On Wednesday, I ordered a refill of my Lyrica so I would have enough for the trip, but my prescription had run out. The Walgreens pharmacy staff sent a message to my neurologist's asking them to approve another refill, but apparently no one ever got back to them. Now I'm out. I called the clinic this morning and got the on call doctor, who gave me two days' worth of pills to carry me through Monday, when I can get ahold of my doctor, but on Monday I'll be in Estes Park, which doesn't have a Walgreens. Plus, I'll be at camp. I was checking around online and found three other pharmacies there, so hopefully she'll be able to send a prescription to one of those and hopefully I'll be able to duck out quickly to run over and pick it up. It's frustrating when something like this happens. I get excited that I remembered to order my pills early, but then I find out that the prescription doesn't have any refills left and no one authorizes it for more, so I'm suddenly left with no pills. It's irritating. I did, however, find out just the other day that I can start to wean off of my Lyrica! On Monday, I will have been seizure free for five months!

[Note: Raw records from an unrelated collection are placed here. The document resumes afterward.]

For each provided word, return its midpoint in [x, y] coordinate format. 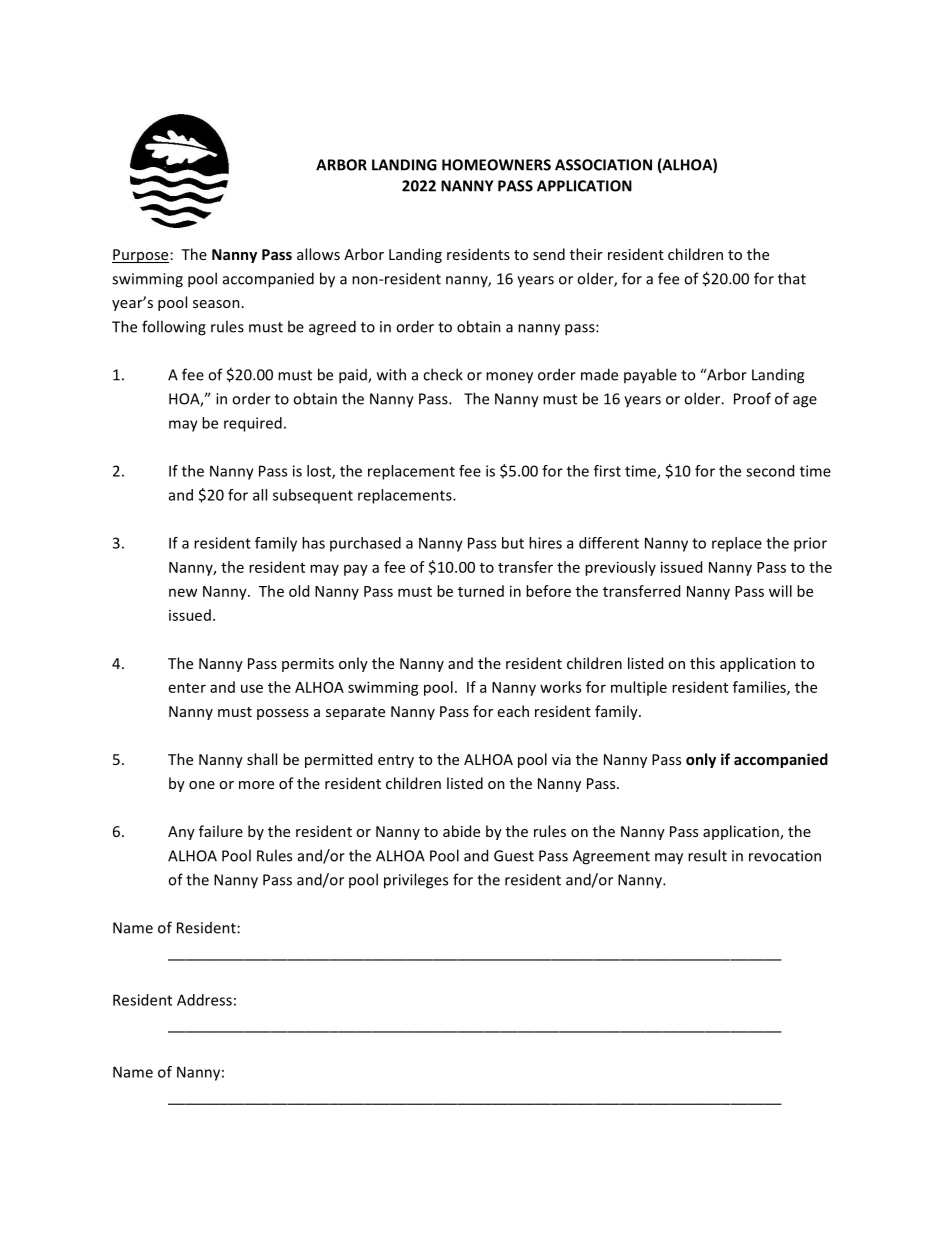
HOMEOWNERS [496, 165]
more [256, 785]
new [183, 592]
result [707, 855]
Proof [752, 398]
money [509, 378]
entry [396, 761]
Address [204, 1000]
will [780, 591]
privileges [416, 881]
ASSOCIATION [603, 165]
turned [481, 591]
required [253, 424]
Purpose [140, 256]
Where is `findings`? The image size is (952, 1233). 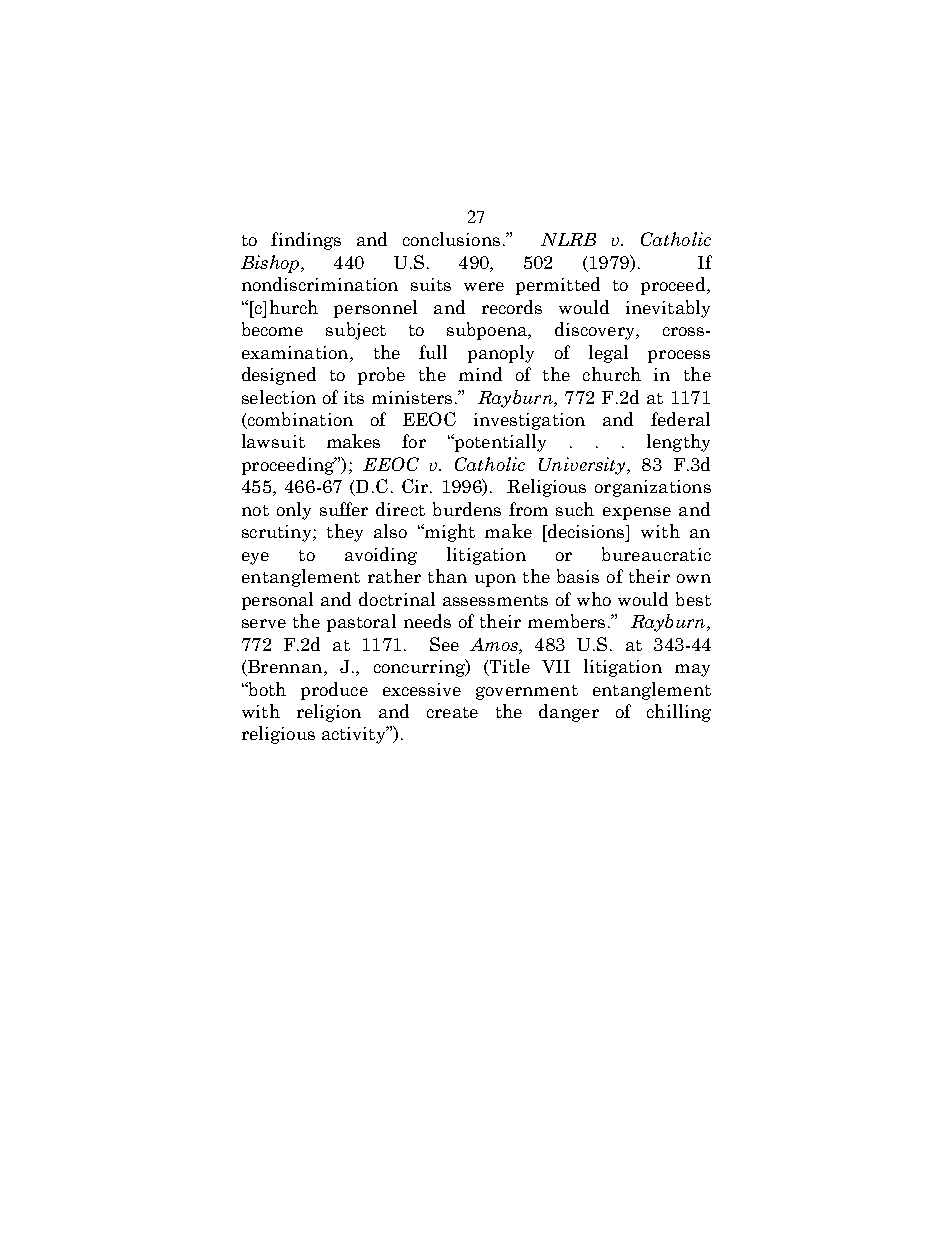
findings is located at coordinates (306, 241).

Pretty amazing. I still have to talk to my doc about my decreasing plan, but the wheels are in motion! I was also told to get a CT scan of my brain because of the headaches. My doctor at Mayo said that the tenderness I feel on my left is normal, but the frequent recurring headaches are not. Slightly concerning, but at least we're still looking into it. So that's good.

Anyway, I need to finish packing now so I can get some good rest before a week of sleeping few hours on an uncomfortable bed! I'll try to post while I'm there, but I may not have Internet access, in which case I'll be back Thursday!